Senior-Curriculum-Building-Entrance

Our transformative and creative curriculum is above all what defines and distinguishes Fulham Senior. Detailed guides to the different stages of study are below, but here are some of the highlights that characterise our approach to senior study.

Each Year group comes together once a year to make something, create art, design an event or an object. Depending on the Year group it might be a party, a play, a charity initiative, or an educational course for younger children. Pupils work alongside teachers in a symbol of the collaborative approach that characterises the community as a whole.

Every year all teachers come together to teach a single issue or topic from the point of view of their various disciplines. It might be a social issue such as crime and imprisonment, an engineering challenge such as the design and promotion of the perfect electric car, or a historical development such as the Enlightenment and its impact across science, maths and language.

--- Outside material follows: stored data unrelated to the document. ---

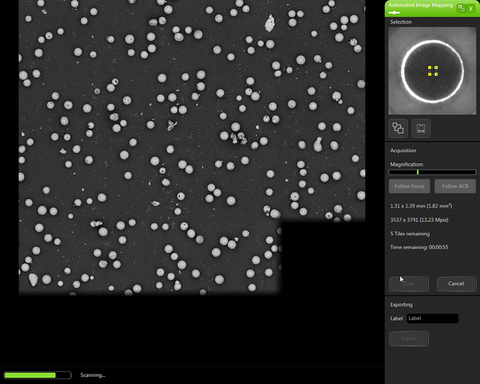Click the Scanning... status text
Screen dimensions: 480x384
[93, 375]
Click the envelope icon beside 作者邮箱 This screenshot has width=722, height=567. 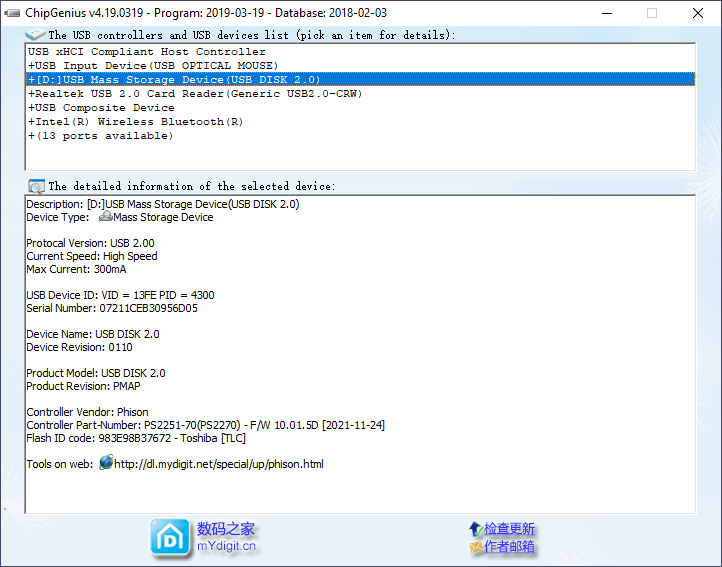point(476,547)
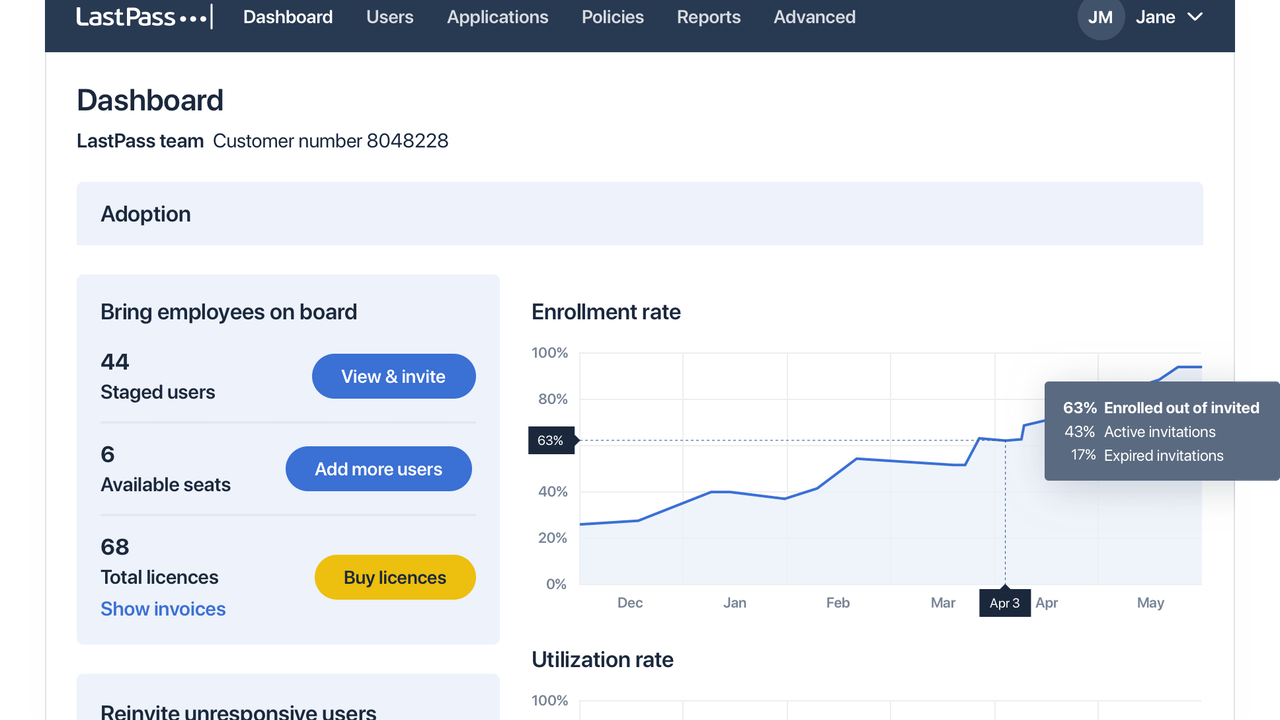Expand the Jane account dropdown chevron
1280x720 pixels.
(x=1194, y=17)
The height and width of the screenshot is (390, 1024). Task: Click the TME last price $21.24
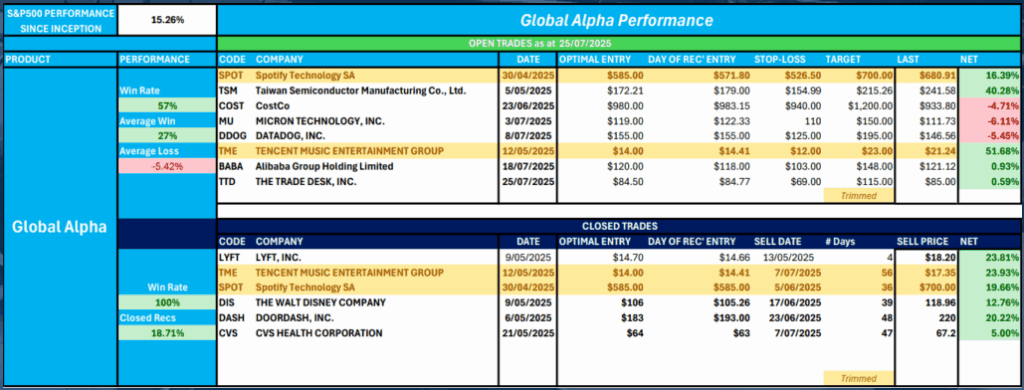click(x=926, y=151)

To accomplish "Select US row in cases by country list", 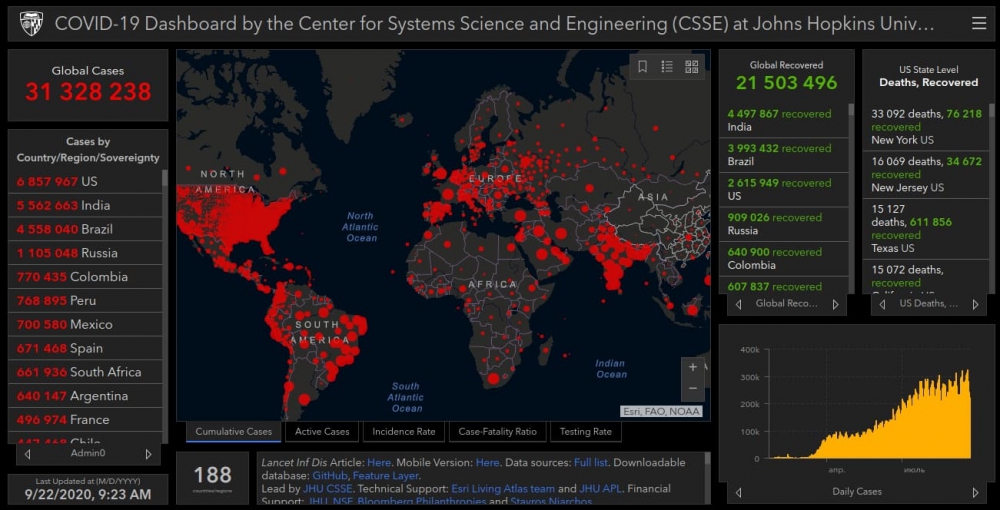I will [x=85, y=181].
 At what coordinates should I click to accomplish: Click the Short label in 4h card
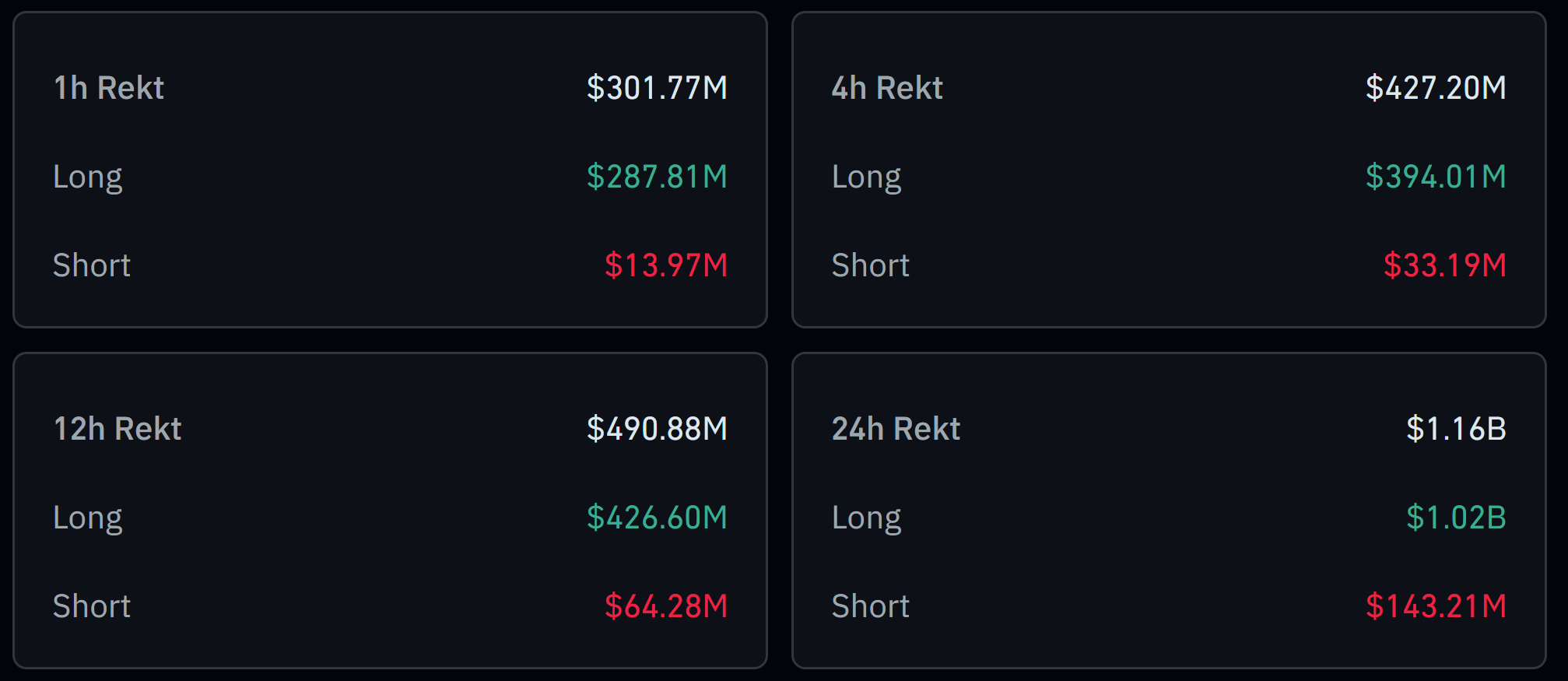tap(871, 265)
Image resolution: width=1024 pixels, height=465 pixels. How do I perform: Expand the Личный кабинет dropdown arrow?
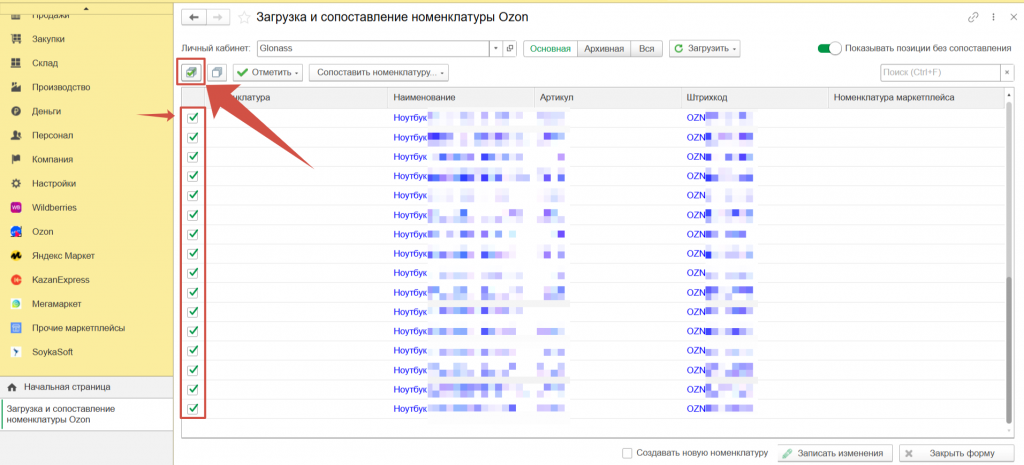coord(495,48)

It connects the separate subjects together and illuminates the way they are applied to understand real-world problems. Skills in the core curriculum: we believe that enterprising thinking, public speaking, teamwork and presentation are vital components of academic education, in the same way that structured writing, planning, logic and sequencing all play roles in all the subjects students take. There is dedicated time in the core curriculum to address all of these. Within the traditional subjects, we aim to distinguish skills and content so that pupils understand how to apply their learning: how, for example, what they are covering in history may equip them to win a debate at breaktime as much as write the perfect essay.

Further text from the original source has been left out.